TASKS TO COMPLETE –
(a) In the handlebar grip thread, swap "Clorox bleach" for "hydrogen peroxide" and write out the passage from "# Removing stuck" up to and including "100bikes (Dec 8, 2019)".
(b) Continue the thread on removing stuck handlebar grips, starting after its last post.

PROVIDED TEXT –
__________

# Removing stuck handlebar grips



## Ernbar (Dec 8, 2019)

I would like to remove the old Schwinn grips to soak them and remove the dark gunk on them but they are stuck to the handlebar and will not budge. I don't want to damage them so how can I get them loose safely and what can I soak them in to make them whiter? My first thought is Clorox bleach but wonder if that will damage the 60 year old rubber grips.


----------



## 100bikes (Dec 8, 2019)

Air compressor and a blow nozzle., through the end hole, and don't forget to plug the hole in opposite grip..

For grips without holes in the end, place the blow nozzle tip tightly against the edge where the grip meets the handlebar.
Do this at various points around the grip

The blow nozzle trick works to reinstall them as well, but we used hairspray.  
The stuff works like a lube to slide on, sticks when dry and is water soluble when you need to remove the grip.

Citrus degreaser and a soft toothbrush work well for cleaning, and don' t have to  volatile chemicals which may melt, damage
or dry out the grips.


----------



## phantom (Dec 8, 2019)

I lift the end up in a few spots and spray windex or wd40 in the opening an twist like hell. Has always worked. If they are so brittle that doesn't work, then for me, they are not worth saving.


----------



## Ernbar (Dec 8, 2019)

100bikes said:


> Air compressor and a blow nozzle., through the end hole, and don't forget to plug the hole in opposite grip..




That is quite an ingenious method!! I will try that tomorrow! Thanks!


----------



## GTs58 (Dec 8, 2019)

Ernbar said:


> That is quite an ingenious method!! I will try that tomorrow! Thanks!




Just be careful. At 120 + PSI, I blew one of my grips over the fence into the neighbors yard.


----------



## Ernbar (Dec 9, 2019)

Hey 100 bikes the compressed air worked like a charm, thanks!! Those suckers popped off at Warp speed making quite a loud POP.
They are soaking now in Simple Green.


----------



## Iverider (Dec 9, 2019)

Edit* I see you've gotten the grips off - I've used a heat gun to gently heat the bar and the grip on some stuck on torpedo grips awhile back. The WD40/Windex trick has also worked well for me (maybe try the windex first if the grips are still pliable) I've never had good luck with simple green. Seems like it makes the grips really sticky afterward. I usually use a toothbruch and dawn dish soap and hot water.

__________

(Word and item position data)
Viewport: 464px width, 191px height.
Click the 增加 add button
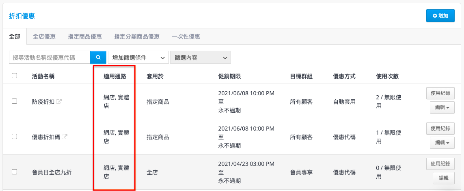(440, 16)
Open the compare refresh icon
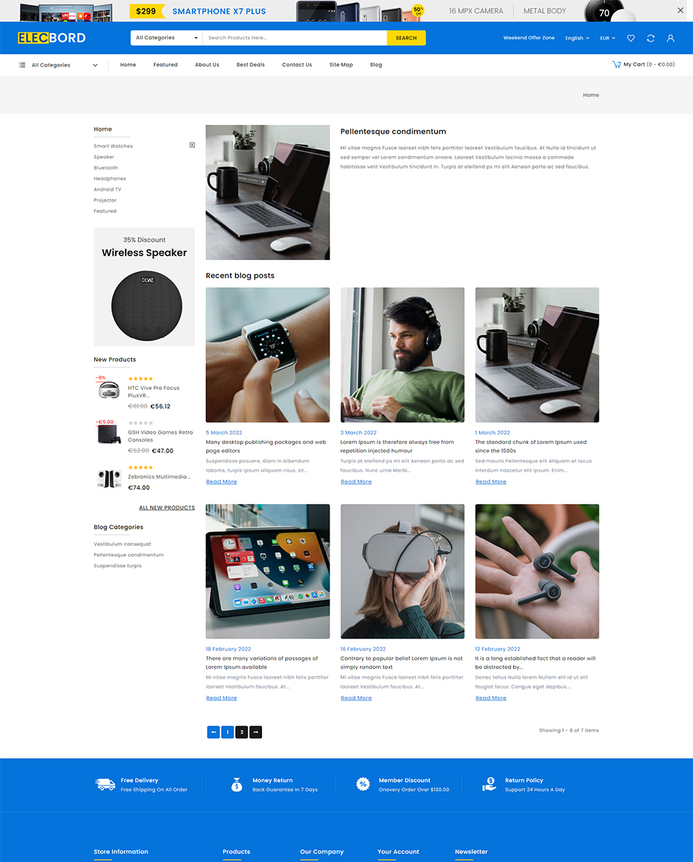Viewport: 693px width, 862px height. (651, 38)
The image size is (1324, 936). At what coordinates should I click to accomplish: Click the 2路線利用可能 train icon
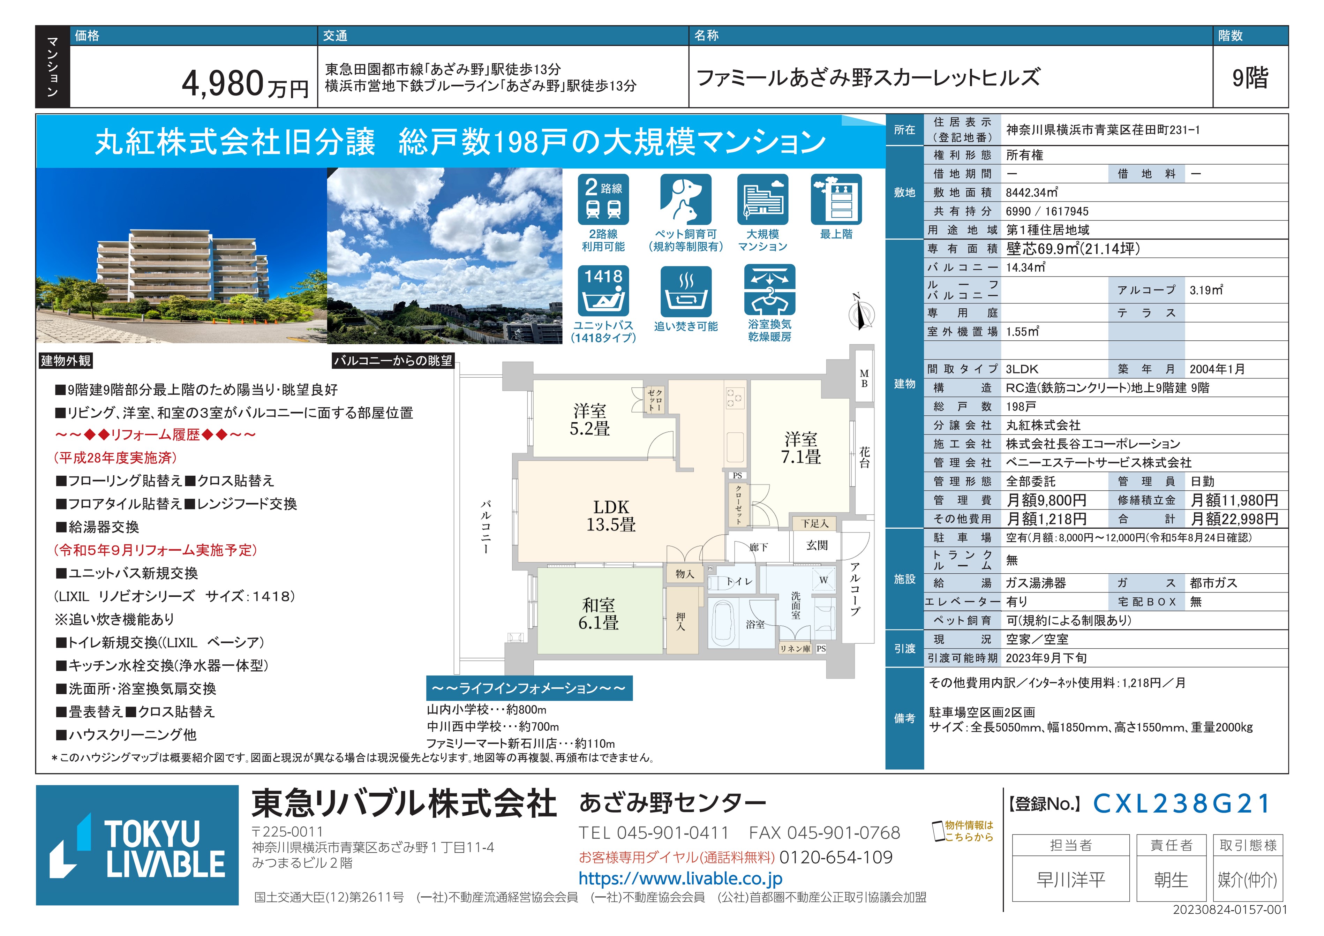click(603, 200)
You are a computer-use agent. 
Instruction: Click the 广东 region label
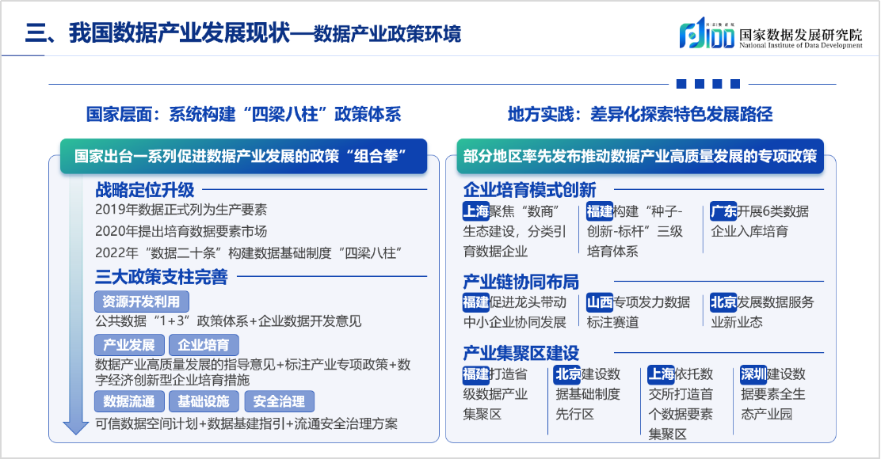coord(723,211)
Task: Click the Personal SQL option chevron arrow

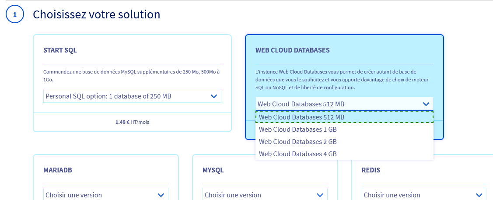Action: pos(213,96)
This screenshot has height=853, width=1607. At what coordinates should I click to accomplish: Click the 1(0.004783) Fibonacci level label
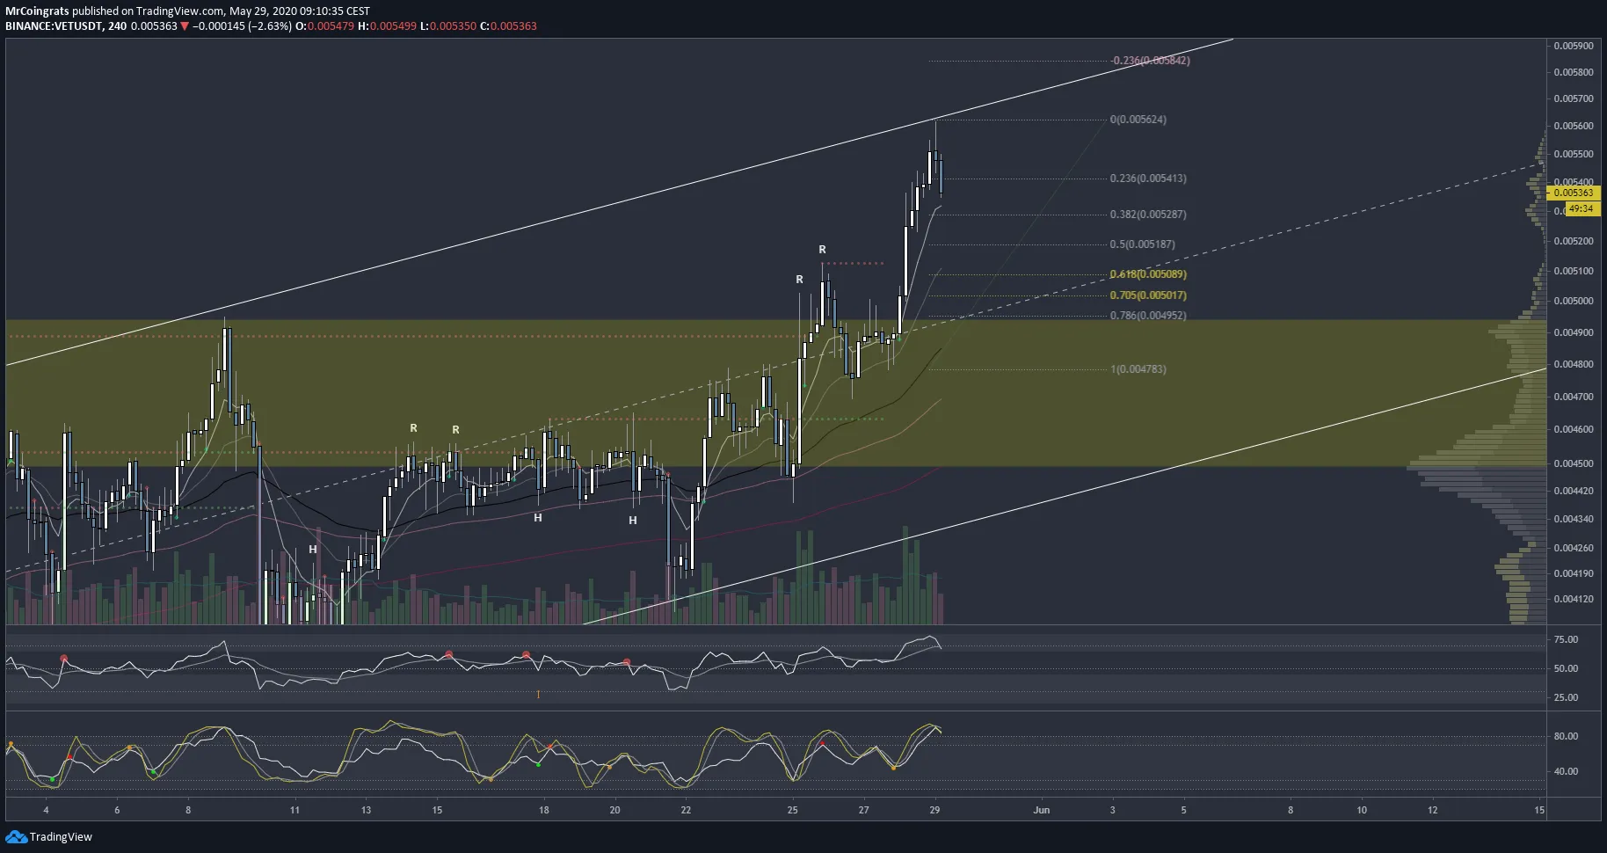(x=1138, y=369)
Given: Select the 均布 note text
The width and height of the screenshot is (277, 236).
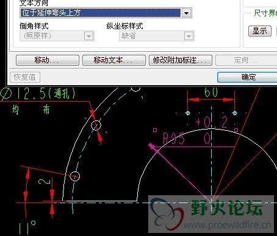Looking at the screenshot, I should 31,110.
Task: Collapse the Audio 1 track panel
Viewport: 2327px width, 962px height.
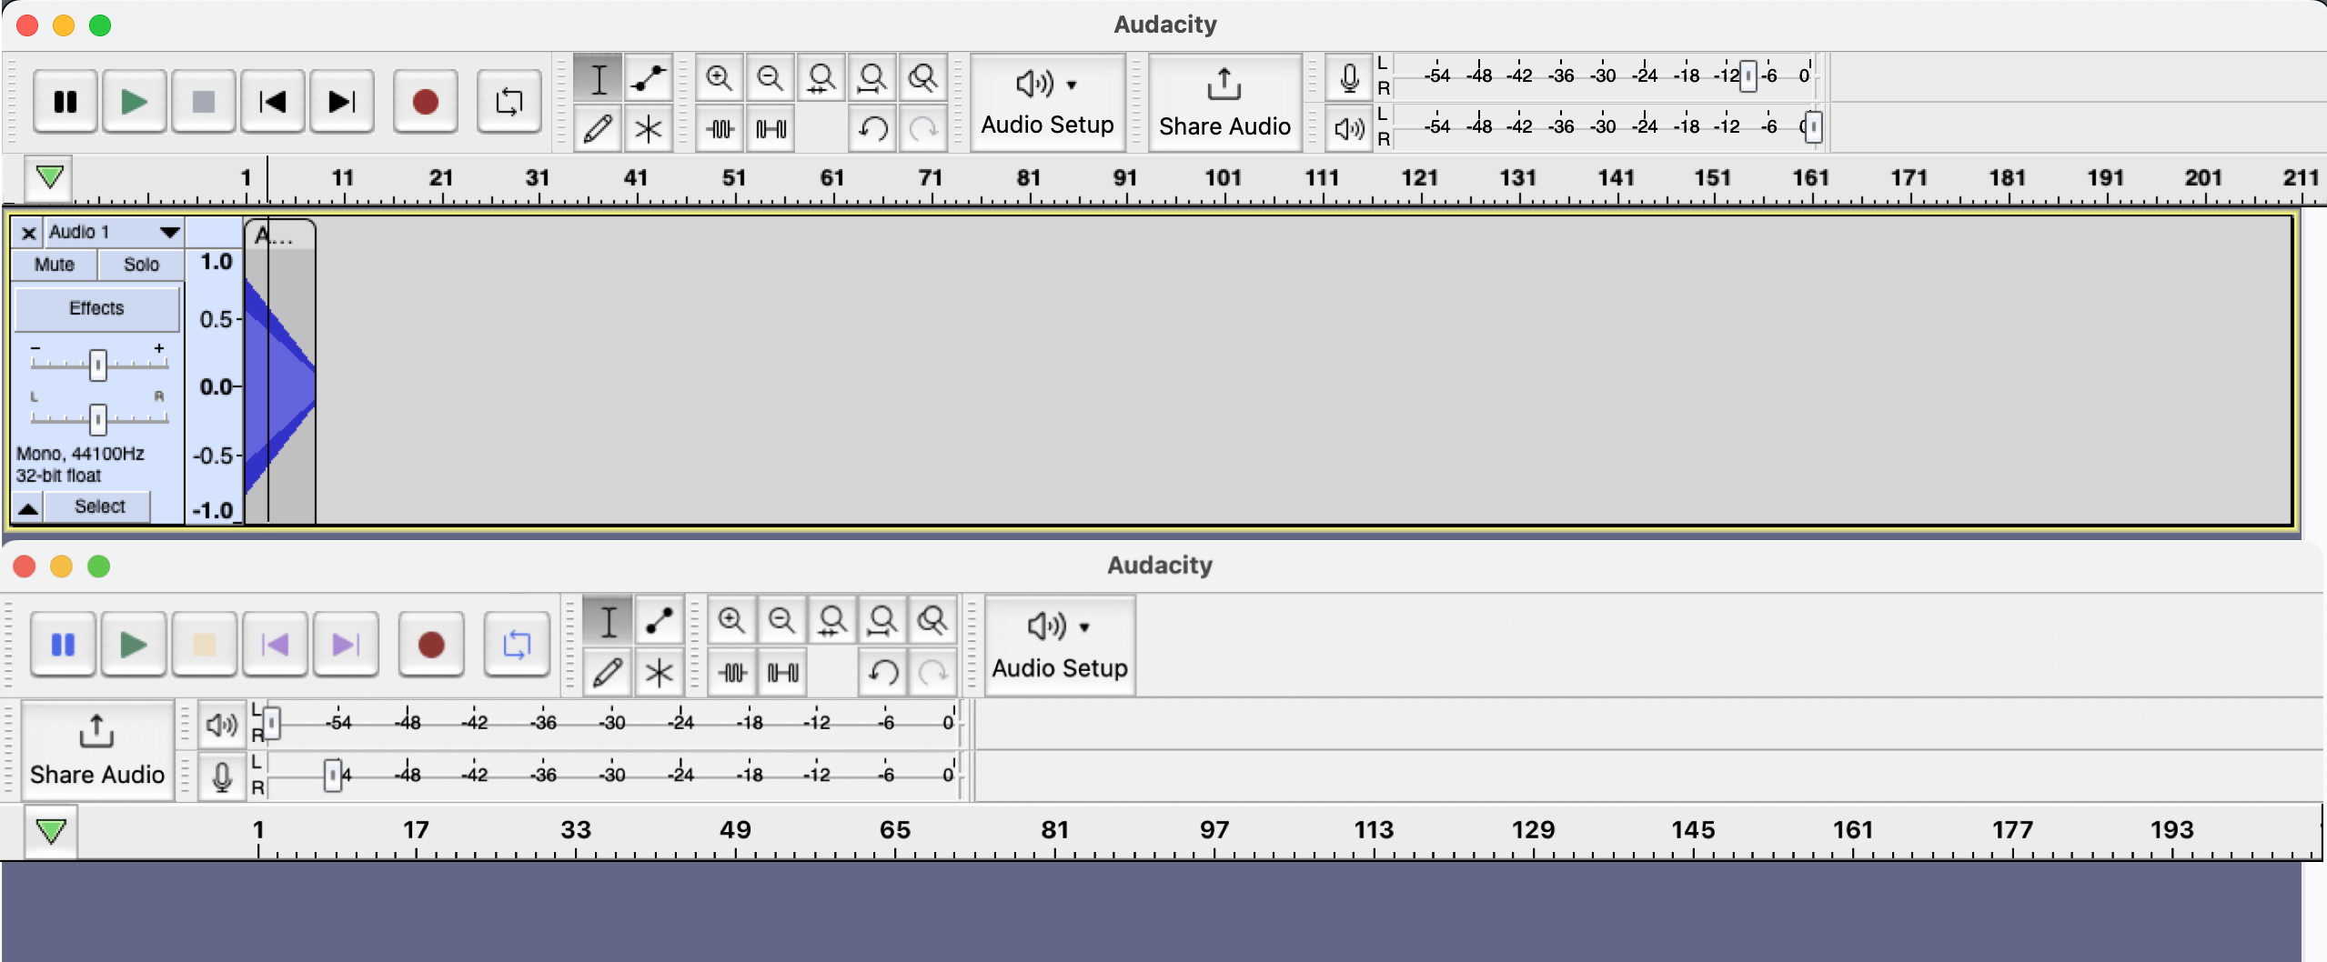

__________

OUTPUTS BY TASK –
(a)
# Removing stuck handlebar grips



## Ernbar (Dec 8, 2019)

I would like to remove the old Schwinn grips to soak them and remove the dark gunk on them but they are stuck to the handlebar and will not budge. I don't want to damage them so how can I get them loose safely and what can I soak them in to make them whiter? My first thought is hydrogen peroxide but wonder if that will damage the 60 year old rubber grips.


----------



## 100bikes (Dec 8, 2019)

(b)
----------



## Ernbar (Dec 9, 2019)

Yes they came off using compressed air in like 2 seconds without any effort or mess.


----------



## 100bikes (Dec 9, 2019)

Great, glad the compressor method worked. Rally like the simple green "solution"  as well.


----------



## 1motime (Dec 9, 2019)

GTs58 said:


> Just be careful. At 120 + PSI, I blew one of my grips over the fence into the neighbors yard.



Did the dog eat it?


----------



## JLF (Dec 9, 2019)

Excellent advice!  Thank you.  I always thought WD40 would somehow be too harsh.  So I always used Simple Green with not the best result.


----------



## rennfaron (Dec 9, 2019)

Had luck recently getting a 1954 set of very hard black oval grips off. I typically wedge toothpicks in between the grip and bar, enough to squeeze in some soap water or wd40. They were so hard I couldn't get anything in there. The seal was so tight nothing would even seep down in there. I pulled out my heat gun and put it on the lowest setting and hit them from a distance moving it back and forth and on all sides, not to fry the surface and to get it evenly warmed up. It worked great. The old rubber loosened up and even expanded with the mild heat. I got some toothpicks wedged in there and wd40 went down in between the grip and bars and gave them a twist and they popped off easy. I am sure a blow dryer could achieve the same effect. I cleaned the bars and grips pretty quickly and when I went to go put them grips back on, they had retained the heat for a while after and were still expanded and went on very easy. They were still quite loose, but once they cooled, they were on there tight as ever again. I will probably use the technique on all the grips I pull off now. Sounds like @Iverider and I think alike.


----------



## Ernbar (Dec 10, 2019)

Well here’s an update. I soaked the grips in Simple Green overnight but barely removed any of the gunk. I then soaked them in bleach for a couple of hours, then used a small brush with Comet and finally some Magic Eraser. I should have taken a before picture but I. They are 90% cleaner than before and one heck of an improvement.


----------



## catfish (Dec 10, 2019)




----------



## rennfaron (Dec 10, 2019)

I use soft scrub and a firm bristled toothbrush to get down in the lines. The grit in the soft scrub helps scrub the dirt off the surface but is pretty mild. Might be worth a try.


----------



## Ernbar (Dec 10, 2019)

rennfaron said:


> I use soft scrub and a firm bristled toothbrush to get down in the lines. The grit in the soft scrub helps scrub the dirt off the surface but is pretty mild. Might be worth a try.




Yea sounds good too but I think these grips were never white rather like a bone shade?

 I wonder if Krylon Fusion black paint will work? Cheaper than getting a black replacement set.


----------



## 1motime (Dec 10, 2019)

Ernbar said:


> Yea sounds good too but I think these grips were never white rather like a bone shade?
> 
> I wonder if Krylon Fusion black paint will work? Cheaper than getting a black replacement set.



You will regret painting them


----------



## Ernbar (Dec 10, 2019)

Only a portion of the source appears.